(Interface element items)
• • •

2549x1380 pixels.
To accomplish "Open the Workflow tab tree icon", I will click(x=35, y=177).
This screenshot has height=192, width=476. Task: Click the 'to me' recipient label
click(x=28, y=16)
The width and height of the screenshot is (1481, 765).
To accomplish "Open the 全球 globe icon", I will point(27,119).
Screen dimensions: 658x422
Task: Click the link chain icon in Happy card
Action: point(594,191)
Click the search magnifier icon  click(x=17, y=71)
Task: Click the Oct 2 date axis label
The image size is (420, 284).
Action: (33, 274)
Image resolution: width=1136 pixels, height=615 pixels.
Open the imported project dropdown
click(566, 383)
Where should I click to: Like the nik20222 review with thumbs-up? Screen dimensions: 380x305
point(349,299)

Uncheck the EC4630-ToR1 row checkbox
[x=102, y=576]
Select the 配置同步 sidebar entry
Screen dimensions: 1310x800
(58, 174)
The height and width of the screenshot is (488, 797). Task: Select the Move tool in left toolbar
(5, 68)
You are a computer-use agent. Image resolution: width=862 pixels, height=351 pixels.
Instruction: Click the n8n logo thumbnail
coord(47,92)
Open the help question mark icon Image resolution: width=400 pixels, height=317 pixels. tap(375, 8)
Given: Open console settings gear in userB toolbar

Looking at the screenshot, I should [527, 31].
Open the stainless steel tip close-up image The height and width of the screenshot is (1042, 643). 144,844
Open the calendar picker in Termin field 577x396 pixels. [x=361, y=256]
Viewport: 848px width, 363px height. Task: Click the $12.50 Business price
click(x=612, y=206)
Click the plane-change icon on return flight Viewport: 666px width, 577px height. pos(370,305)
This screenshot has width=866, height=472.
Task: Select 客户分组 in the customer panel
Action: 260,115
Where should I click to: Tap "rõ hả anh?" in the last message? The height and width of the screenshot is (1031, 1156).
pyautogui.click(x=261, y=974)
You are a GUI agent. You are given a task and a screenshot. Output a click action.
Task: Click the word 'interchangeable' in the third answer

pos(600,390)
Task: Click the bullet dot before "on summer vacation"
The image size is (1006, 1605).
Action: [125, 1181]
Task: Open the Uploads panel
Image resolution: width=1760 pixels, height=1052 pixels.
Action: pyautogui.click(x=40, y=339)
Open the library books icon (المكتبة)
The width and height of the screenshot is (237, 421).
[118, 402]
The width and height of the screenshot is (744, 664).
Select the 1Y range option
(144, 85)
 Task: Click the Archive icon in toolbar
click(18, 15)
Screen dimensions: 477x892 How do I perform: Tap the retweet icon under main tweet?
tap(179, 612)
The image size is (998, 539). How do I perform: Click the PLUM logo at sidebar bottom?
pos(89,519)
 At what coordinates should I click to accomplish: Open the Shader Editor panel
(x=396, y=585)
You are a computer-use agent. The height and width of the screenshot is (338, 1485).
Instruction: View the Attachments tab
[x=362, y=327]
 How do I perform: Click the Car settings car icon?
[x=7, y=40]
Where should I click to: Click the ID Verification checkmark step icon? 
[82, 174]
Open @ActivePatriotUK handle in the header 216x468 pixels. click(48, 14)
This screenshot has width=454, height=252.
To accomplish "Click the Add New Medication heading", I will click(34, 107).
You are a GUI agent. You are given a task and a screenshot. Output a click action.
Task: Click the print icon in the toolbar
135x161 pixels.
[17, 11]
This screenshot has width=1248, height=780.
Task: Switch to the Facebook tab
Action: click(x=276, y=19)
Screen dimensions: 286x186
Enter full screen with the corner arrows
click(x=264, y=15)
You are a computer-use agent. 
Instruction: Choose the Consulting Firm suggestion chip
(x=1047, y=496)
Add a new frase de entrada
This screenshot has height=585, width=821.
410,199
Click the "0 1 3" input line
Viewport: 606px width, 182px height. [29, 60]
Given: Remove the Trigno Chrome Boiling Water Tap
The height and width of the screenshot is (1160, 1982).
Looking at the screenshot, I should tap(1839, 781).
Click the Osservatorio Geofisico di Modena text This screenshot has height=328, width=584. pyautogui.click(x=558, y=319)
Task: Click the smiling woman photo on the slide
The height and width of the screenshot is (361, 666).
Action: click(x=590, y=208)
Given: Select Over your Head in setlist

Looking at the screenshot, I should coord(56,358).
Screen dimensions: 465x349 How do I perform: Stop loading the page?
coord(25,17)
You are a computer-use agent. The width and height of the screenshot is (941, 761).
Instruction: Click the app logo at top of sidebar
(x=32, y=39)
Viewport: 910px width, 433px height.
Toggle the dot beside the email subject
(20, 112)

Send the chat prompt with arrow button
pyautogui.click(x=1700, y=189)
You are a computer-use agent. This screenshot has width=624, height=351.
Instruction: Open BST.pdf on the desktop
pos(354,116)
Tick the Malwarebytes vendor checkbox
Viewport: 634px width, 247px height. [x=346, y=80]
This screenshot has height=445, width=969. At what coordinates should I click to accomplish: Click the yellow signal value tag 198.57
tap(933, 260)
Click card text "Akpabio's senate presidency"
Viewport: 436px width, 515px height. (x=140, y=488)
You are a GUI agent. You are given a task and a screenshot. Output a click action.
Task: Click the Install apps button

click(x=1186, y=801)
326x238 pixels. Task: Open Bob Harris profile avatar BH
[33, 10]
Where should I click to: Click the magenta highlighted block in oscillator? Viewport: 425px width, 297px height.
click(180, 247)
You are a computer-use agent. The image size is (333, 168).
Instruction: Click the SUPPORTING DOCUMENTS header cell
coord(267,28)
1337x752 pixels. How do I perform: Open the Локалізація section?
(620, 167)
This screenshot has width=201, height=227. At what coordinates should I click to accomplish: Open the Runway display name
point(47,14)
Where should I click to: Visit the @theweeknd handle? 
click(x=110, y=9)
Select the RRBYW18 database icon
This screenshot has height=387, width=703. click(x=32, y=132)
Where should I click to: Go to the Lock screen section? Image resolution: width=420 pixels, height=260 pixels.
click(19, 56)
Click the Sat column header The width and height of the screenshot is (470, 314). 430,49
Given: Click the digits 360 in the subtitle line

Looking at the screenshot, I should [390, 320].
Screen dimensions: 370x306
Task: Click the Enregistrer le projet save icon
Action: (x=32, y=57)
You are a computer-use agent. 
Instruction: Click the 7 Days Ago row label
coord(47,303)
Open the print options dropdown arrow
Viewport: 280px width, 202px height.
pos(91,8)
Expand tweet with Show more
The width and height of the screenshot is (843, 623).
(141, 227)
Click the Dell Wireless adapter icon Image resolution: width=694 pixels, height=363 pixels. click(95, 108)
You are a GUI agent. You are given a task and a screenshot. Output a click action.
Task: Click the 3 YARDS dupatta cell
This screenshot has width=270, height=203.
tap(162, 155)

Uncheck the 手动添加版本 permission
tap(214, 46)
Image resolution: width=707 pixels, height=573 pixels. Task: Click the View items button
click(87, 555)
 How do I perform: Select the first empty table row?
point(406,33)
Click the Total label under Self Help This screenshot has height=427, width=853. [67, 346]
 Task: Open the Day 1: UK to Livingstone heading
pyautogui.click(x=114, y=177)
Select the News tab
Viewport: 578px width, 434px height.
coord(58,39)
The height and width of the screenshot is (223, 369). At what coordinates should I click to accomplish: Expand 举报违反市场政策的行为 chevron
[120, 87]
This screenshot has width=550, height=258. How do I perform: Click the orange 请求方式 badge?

• • •

_TASK DESCRIPTION_: Copy out all of the items above word for word, with nothing changed.

_FULL RESPONSE_:
2549x1380 pixels.
To accomplish "Open the Workflow tab tree icon", I will click(x=35, y=177).
This screenshot has height=192, width=476. Task: Click the 'to me' recipient label
click(x=28, y=16)
The width and height of the screenshot is (1481, 765).
To accomplish "Open the 全球 globe icon", I will point(27,119).
Screen dimensions: 658x422
Task: Click the link chain icon in Happy card
Action: point(594,191)
Click the search magnifier icon  click(x=17, y=71)
Task: Click the Oct 2 date axis label
The image size is (420, 284).
Action: (33, 274)
Image resolution: width=1136 pixels, height=615 pixels.
Open the imported project dropdown
click(566, 383)
Where should I click to: Like the nik20222 review with thumbs-up? Screen dimensions: 380x305
point(349,299)

Uncheck the EC4630-ToR1 row checkbox
[x=102, y=576]
Select the 配置同步 sidebar entry
Screen dimensions: 1310x800
(58, 174)
The height and width of the screenshot is (488, 797). Task: Select the Move tool in left toolbar
(5, 68)
You are a computer-use agent. Image resolution: width=862 pixels, height=351 pixels.
Instruction: Click the n8n logo thumbnail
coord(47,92)
Open the help question mark icon Image resolution: width=400 pixels, height=317 pixels. tap(375, 8)
Given: Open console settings gear in userB toolbar

Looking at the screenshot, I should [527, 31].
Open the stainless steel tip close-up image The height and width of the screenshot is (1042, 643). 144,844
Open the calendar picker in Termin field 577x396 pixels. [x=361, y=256]
Viewport: 848px width, 363px height. Task: Click the $12.50 Business price
click(x=612, y=206)
Click the plane-change icon on return flight Viewport: 666px width, 577px height. pos(370,305)
This screenshot has width=866, height=472.
Task: Select 客户分组 in the customer panel
Action: 260,115
Where should I click to: Tap "rõ hả anh?" in the last message? The height and width of the screenshot is (1031, 1156).
pyautogui.click(x=261, y=974)
You are a GUI agent. You are given a task and a screenshot. Output a click action.
Task: Click the word 'interchangeable' in the third answer

pos(600,390)
Task: Click the bullet dot before "on summer vacation"
The image size is (1006, 1605).
Action: [125, 1181]
Task: Open the Uploads panel
Image resolution: width=1760 pixels, height=1052 pixels.
Action: pyautogui.click(x=40, y=339)
Open the library books icon (المكتبة)
The width and height of the screenshot is (237, 421).
[118, 402]
The width and height of the screenshot is (744, 664).
Select the 1Y range option
(144, 85)
 Task: Click the Archive icon in toolbar
click(18, 15)
Screen dimensions: 477x892 How do I perform: Tap the retweet icon under main tweet?
tap(179, 612)
The image size is (998, 539). How do I perform: Click the PLUM logo at sidebar bottom?
pos(89,519)
 At what coordinates should I click to accomplish: Open the Shader Editor panel
(x=396, y=585)
You are a computer-use agent. The height and width of the screenshot is (338, 1485).
Instruction: View the Attachments tab
[x=362, y=327]
 How do I perform: Click the Car settings car icon?
[x=7, y=40]
Where should I click to: Click the ID Verification checkmark step icon? 
[82, 174]
Open @ActivePatriotUK handle in the header 216x468 pixels. click(48, 14)
This screenshot has width=454, height=252.
To accomplish "Click the Add New Medication heading", I will click(34, 107).
You are a GUI agent. You are given a task and a screenshot. Output a click action.
Task: Click the print icon in the toolbar
135x161 pixels.
[17, 11]
This screenshot has width=1248, height=780.
Task: Switch to the Facebook tab
Action: click(x=276, y=19)
Screen dimensions: 286x186
Enter full screen with the corner arrows
click(x=264, y=15)
You are a computer-use agent. 
Instruction: Choose the Consulting Firm suggestion chip
(x=1047, y=496)
Add a new frase de entrada
This screenshot has height=585, width=821.
410,199
Click the "0 1 3" input line
Viewport: 606px width, 182px height. [29, 60]
Given: Remove the Trigno Chrome Boiling Water Tap
The height and width of the screenshot is (1160, 1982).
Looking at the screenshot, I should tap(1839, 781).
Click the Osservatorio Geofisico di Modena text This screenshot has height=328, width=584. pyautogui.click(x=558, y=319)
Task: Click the smiling woman photo on the slide
The height and width of the screenshot is (361, 666).
Action: click(x=590, y=208)
Given: Select Over your Head in setlist

Looking at the screenshot, I should coord(56,358).
Screen dimensions: 465x349 How do I perform: Stop loading the page?
coord(25,17)
You are a computer-use agent. The width and height of the screenshot is (941, 761).
Instruction: Click the app logo at top of sidebar
(x=32, y=39)
Viewport: 910px width, 433px height.
Toggle the dot beside the email subject
(20, 112)

Send the chat prompt with arrow button
pyautogui.click(x=1700, y=189)
You are a computer-use agent. This screenshot has width=624, height=351.
Instruction: Open BST.pdf on the desktop
pos(354,116)
Tick the Malwarebytes vendor checkbox
Viewport: 634px width, 247px height. [x=346, y=80]
This screenshot has height=445, width=969. At what coordinates should I click to accomplish: Click the yellow signal value tag 198.57
tap(933, 260)
Click card text "Akpabio's senate presidency"
Viewport: 436px width, 515px height. (x=140, y=488)
You are a GUI agent. You are given a task and a screenshot. Output a click action.
Task: Click the Install apps button

click(x=1186, y=801)
326x238 pixels. Task: Open Bob Harris profile avatar BH
[33, 10]
Where should I click to: Click the magenta highlighted block in oscillator? Viewport: 425px width, 297px height.
click(180, 247)
You are a computer-use agent. The image size is (333, 168).
Instruction: Click the SUPPORTING DOCUMENTS header cell
coord(267,28)
1337x752 pixels. How do I perform: Open the Локалізація section?
(620, 167)
This screenshot has width=201, height=227. At what coordinates should I click to accomplish: Open the Runway display name
point(47,14)
Where should I click to: Visit the @theweeknd handle? 
click(x=110, y=9)
Select the RRBYW18 database icon
This screenshot has height=387, width=703. click(x=32, y=132)
Where should I click to: Go to the Lock screen section? Image resolution: width=420 pixels, height=260 pixels.
click(19, 56)
Click the Sat column header The width and height of the screenshot is (470, 314). 430,49
Given: Click the digits 360 in the subtitle line

Looking at the screenshot, I should [390, 320].
Screen dimensions: 370x306
Task: Click the Enregistrer le projet save icon
Action: (x=32, y=57)
You are a computer-use agent. 
Instruction: Click the 7 Days Ago row label
coord(47,303)
Open the print options dropdown arrow
Viewport: 280px width, 202px height.
pos(91,8)
Expand tweet with Show more
The width and height of the screenshot is (843, 623).
(141, 227)
Click the Dell Wireless adapter icon Image resolution: width=694 pixels, height=363 pixels. click(95, 108)
You are a GUI agent. You are given a task and a screenshot. Output a click action.
Task: Click the 3 YARDS dupatta cell
This screenshot has width=270, height=203.
tap(162, 155)

Uncheck the 手动添加版本 permission
tap(214, 46)
Image resolution: width=707 pixels, height=573 pixels. Task: Click the View items button
click(87, 555)
 How do I perform: Select the first empty table row?
point(406,33)
Click the Total label under Self Help This screenshot has height=427, width=853. [67, 346]
 Task: Open the Day 1: UK to Livingstone heading
pyautogui.click(x=114, y=177)
Select the News tab
Viewport: 578px width, 434px height.
coord(58,39)
The height and width of the screenshot is (223, 369). At what coordinates should I click to accomplish: Expand 举报违反市场政策的行为 chevron
[120, 87]
This screenshot has width=550, height=258. How do I perform: Click the orange 请求方式 badge?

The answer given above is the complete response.